Now more reality. Someone jumps on a car with the news that two Angels
were busted. Crowd, funeral cortege and friends of the Angels fill the
street to march on Park Police Station. Cops confront 400 free beings: a
growling poet with a lute, animal spirits in black, candle-lit girls
singing Silent Night. A collection for bail fills an Angel's
helmet. March back to Haight and street dancing.
Street events are rituals of release. Reclaiming of territory (sundown,
traffic, public joy) through spirit. Possession. Public NewSense.
Not street-theater, the street is theater. Parades, bank
robberies, fires and sonic explosions focus street attention. A crowd is
an audience for an event. Release of crowd spirit can accomplish social
facts. Riots are a reaction to police theater. Thrown bottles and
over-turned cars are responses to a dull, heavy-fisted, mechanical and
deathly show. People fill the street to express special public feelings
and hold human communion. To ask "What's Happening?"
The alternative to death is a joyous funeral in company with the
living.
Who paid for your trip?
Industrialization was a battle with 19th-century ecology to win
breakfast at the cost of smog and insanity. Wars against ecology are
suicidal. The U.S. standard of living is a bourgeois baby blanket for
executives who scream in their sleep. No Pleistocene swamp could match the
pestilential horror of modern urban sewage. No children of White Western
Progress will escape the dues of peoples forced to haul their raw
materials.
But the tools (that's all factories are) remain innocent and the ethics
of greed aren't necessary. Computers render the principles of wage-labor
obsolete by incorporating them. We are being freed from mechanistic
consciousness. We could evacuate the factories, turn them over to
androids, clean up our pollution. North Americans could give up
self-righteousness to expand their being.
Our conflict is with job-wardens and consumer-keepers of a permissive
looney-bin. Property, credit, interest, insurance, installments, profit
are stupid concepts. Millions of have-nots and drop-outs in the U.S. are
living on an overflow of technologically produced fat. They aren't
fighting ecology, they're responding to it. Middle-class living rooms are
funeral parlors and only undertakers will stay in them. Our fight is with
those who would kill us through dumb work, insane wars, dull money
morality.
Give up jobs, so computers can do them! Any important human
occupation can be done free. Can it be given away?

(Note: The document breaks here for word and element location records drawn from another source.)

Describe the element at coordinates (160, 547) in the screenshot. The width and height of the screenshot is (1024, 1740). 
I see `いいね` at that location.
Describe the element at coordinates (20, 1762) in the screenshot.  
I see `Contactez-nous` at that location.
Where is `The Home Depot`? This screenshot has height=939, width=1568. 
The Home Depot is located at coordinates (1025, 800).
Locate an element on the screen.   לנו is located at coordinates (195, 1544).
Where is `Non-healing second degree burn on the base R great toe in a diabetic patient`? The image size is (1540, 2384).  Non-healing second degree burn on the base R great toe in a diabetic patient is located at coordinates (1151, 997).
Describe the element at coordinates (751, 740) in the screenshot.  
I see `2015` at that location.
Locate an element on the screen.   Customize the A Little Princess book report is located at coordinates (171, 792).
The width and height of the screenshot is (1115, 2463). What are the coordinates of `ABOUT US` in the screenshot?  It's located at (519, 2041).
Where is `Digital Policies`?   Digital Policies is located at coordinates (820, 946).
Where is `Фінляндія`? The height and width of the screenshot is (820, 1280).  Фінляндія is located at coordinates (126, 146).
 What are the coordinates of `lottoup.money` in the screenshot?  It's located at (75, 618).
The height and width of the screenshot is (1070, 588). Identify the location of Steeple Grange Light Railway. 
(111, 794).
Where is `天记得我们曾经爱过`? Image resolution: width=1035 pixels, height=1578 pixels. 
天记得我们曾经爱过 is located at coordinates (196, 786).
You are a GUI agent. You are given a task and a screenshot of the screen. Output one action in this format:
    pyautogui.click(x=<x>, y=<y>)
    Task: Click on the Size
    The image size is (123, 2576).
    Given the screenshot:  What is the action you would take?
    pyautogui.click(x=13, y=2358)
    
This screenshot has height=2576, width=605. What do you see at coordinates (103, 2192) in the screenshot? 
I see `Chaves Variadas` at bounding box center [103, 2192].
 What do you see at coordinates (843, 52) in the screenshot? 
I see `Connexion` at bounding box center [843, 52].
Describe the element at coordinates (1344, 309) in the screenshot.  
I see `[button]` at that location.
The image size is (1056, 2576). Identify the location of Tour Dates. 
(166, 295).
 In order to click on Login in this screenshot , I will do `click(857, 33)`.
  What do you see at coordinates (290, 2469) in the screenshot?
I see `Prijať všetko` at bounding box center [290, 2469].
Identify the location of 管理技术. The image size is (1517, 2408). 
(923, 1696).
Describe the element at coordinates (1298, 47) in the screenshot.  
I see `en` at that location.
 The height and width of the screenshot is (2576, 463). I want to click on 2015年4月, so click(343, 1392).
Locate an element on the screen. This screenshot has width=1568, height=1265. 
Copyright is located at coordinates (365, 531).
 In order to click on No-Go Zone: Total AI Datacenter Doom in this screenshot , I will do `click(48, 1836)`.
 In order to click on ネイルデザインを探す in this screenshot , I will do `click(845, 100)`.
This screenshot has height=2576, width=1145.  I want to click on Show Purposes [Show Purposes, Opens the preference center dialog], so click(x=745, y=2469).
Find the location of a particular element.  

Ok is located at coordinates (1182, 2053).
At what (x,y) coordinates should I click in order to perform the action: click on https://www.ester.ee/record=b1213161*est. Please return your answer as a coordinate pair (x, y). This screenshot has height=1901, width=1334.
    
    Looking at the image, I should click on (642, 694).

Revolutions in Asia, Africa, South America are for humanistic
industrialization. The technological resources of North America can be
used throughout the world. Gratis. Not a patronizing gift, shared.
Our conflict begins with salaries and prices. The trip has been paid
for at an incredible price in death, slavery, psychosis.
An event for the main business district of any U.S. city. Infiltrate
the largest corporation office building with life-actors as nymphomaniacal
secretaries, clumsy repairmen, berserk executives, sloppy security guards,
clerks with animals in their clothes. Low key until the first coffee-break
and then pour it on.
Secretaries unbutton their blouses and press shy clerks against the
wall. Repairmen drop typewriters and knock over water coolers. Executives
charge into private offices claiming their seniority. Guards produce booze
bottles and playfully jam elevator doors. Clerks pull out goldfish,
rabbits, pigeons, cats on leashes, loose dogs.
At noon 1000 freed beings singing and dancing appear outside to
persuade employees to take off for the day. Banners roll down from office
windows announcing liberation. Shills in business suits run out of the
building, strip and dive in the fountain. Elevators are loaded with
incense and a pie fight breaks out in the cafeteria. Theater is
fact/action
Give up jobs. Be with people. Defend against property.